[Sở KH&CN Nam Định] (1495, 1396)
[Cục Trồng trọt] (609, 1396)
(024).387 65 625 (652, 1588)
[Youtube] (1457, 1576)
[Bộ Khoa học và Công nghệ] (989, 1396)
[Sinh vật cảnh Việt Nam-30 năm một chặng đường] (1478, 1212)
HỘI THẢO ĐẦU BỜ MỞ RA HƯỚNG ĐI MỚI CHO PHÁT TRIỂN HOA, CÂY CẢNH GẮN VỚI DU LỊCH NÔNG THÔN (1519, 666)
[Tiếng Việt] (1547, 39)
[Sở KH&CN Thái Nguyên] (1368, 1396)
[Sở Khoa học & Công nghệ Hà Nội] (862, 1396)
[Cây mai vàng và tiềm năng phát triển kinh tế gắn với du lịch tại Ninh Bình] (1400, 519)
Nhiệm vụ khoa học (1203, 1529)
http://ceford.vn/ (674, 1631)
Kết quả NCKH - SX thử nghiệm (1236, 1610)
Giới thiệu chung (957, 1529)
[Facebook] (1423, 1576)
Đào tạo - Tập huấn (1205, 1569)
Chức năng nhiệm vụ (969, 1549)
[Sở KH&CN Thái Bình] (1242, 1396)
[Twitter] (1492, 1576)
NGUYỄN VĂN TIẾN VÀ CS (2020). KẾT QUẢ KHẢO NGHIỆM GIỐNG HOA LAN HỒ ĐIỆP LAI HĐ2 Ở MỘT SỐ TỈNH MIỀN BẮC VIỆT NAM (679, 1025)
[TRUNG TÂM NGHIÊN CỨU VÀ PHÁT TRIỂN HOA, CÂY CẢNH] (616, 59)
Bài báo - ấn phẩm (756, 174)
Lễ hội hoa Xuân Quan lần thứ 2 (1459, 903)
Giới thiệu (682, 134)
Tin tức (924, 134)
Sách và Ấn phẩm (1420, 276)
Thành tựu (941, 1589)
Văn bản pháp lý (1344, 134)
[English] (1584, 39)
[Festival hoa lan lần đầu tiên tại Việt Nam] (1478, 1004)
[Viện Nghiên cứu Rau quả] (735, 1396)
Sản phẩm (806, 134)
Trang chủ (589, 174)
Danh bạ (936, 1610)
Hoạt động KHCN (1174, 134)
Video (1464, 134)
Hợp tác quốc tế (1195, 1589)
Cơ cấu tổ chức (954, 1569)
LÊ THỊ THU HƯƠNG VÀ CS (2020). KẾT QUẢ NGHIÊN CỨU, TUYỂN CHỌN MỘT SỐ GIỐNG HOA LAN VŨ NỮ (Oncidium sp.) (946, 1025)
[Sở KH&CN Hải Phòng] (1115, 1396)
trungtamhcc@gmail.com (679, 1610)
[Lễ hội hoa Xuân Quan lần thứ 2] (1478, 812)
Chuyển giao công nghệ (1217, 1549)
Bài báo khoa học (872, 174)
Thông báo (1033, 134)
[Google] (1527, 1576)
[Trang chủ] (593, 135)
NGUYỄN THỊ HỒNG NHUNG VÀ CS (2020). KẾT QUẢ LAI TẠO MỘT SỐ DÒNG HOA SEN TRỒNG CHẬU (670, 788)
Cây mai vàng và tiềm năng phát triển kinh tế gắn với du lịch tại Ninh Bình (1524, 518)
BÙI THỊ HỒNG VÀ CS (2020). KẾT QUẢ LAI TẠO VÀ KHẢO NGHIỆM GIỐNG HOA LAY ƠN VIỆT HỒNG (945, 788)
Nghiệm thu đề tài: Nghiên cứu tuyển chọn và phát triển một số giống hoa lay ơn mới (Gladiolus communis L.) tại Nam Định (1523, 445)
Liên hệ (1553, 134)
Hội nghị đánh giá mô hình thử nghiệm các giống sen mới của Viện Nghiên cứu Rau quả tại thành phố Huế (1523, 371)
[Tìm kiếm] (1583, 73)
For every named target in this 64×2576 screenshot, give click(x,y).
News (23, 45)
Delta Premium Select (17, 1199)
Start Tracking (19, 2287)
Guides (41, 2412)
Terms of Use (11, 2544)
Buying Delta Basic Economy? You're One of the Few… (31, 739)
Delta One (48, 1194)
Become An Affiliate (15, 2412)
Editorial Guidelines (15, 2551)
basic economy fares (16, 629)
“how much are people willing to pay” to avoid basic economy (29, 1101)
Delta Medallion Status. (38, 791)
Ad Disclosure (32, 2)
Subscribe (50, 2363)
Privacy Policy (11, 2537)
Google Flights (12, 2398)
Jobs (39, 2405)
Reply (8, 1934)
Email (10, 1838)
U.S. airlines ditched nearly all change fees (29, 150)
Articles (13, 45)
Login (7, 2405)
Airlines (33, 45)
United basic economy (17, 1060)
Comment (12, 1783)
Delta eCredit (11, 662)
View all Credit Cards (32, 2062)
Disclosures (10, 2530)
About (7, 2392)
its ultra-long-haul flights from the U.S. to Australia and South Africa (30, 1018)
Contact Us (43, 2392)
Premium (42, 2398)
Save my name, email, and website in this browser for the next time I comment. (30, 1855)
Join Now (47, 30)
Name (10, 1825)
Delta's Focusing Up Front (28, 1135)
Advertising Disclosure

+ + + + +

Problem statement:
Print, without alteration, only the lines above between the one holding "Thông báo (1033, 134)" and the one holding "BÙI THỊ HỒNG", inclusive.

Answer space:
Thông báo (1033, 134)
[Google] (1527, 1576)
[Trang chủ] (593, 135)
NGUYỄN THỊ HỒNG NHUNG VÀ CS (2020). KẾT QUẢ LAI TẠO MỘT SỐ DÒNG HOA SEN TRỒNG CHẬU (670, 788)
Cây mai vàng và tiềm năng phát triển kinh tế gắn với du lịch tại Ninh Bình (1524, 518)
BÙI THỊ HỒNG VÀ CS (2020). KẾT QUẢ LAI TẠO VÀ KHẢO NGHIỆM GIỐNG HOA LAY ƠN VIỆT HỒNG (945, 788)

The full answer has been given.